You appeared in Army of Darkness. Can you tell us about your experiences on set and what exactly your involvement with that movie was?
For the first portion of my experience, I was the onset armourer's assistant, which involved distressing armor to look like well worn metal instead of pristine plastic. I repaired broken straps, helped many extras into their armour, and was onset when the crane holding Ash's car fell off the cliff (not in the film) When i wasn't working, I got to ride one of the horses owned by one of the Union riders, Tim. He was a doll (horse and man, actually) and I have very fond memories of riding (I want to say Bullet, but may have the name wrong as it's been a few years) up the hill of the quarry at the end of the day.

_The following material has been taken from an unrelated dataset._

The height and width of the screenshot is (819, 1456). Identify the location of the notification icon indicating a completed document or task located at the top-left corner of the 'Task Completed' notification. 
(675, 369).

When it came time to film the Deadite sequences, I was a sword fighting Deadite and fight captain, which meant I got to wear a ginchy latex Deadite costume made by KNB, choreograph fights, train extras in the basics of broadsword and shield, and spend endless hours out in the desert in between takes. One of my favorite memories is when Sam (Raimi) wanted to see everyone's "deadite walk." I took my inspiration from Ray Harryhausen's skeletons in Jason and the Argonauts.
The funny thing about the experience as a whole is that we had no idea we were involved in what would eventually become a cult film. To me, it was a chance to work with my fiance (the onset armourer and before you start screaming about nepotism, I rocked at the whole distressing armour job, thank you very much!), a chance to get paid for sword-fighting, and an opportunity to ask Rob Tapert what the hell a "fake shemp" was.
Would you ever be interested in writing a comic book series? Any superheroes in particular that appeal to you as a writer?
Oh, absolutely I'd be interested in writing a comic. My ex and I had a contract with WeeBee Comics (based in Flint, Michigan) years ago for a series called Malitia. We were collaborating with comic book artist Mark Beachum (I did some modeling for him as well. My butt has been featured on several comic book covers, including Samuree and Achilles Storm). Sadly, WeeBee went under before the project took off. But I still have the synopsis and the artwork.
As far as superheroes appealing to me as a writer, I loved Phantom Stranger and Wonder Woman back in the day. As far as modern day comics, I'm more attracted to things like The Walking Dead and 30 Days of Night, with a variety of characters, than a specific super hero.
Is there anything else you would like to tell our readers?
I would totally go back for the cats.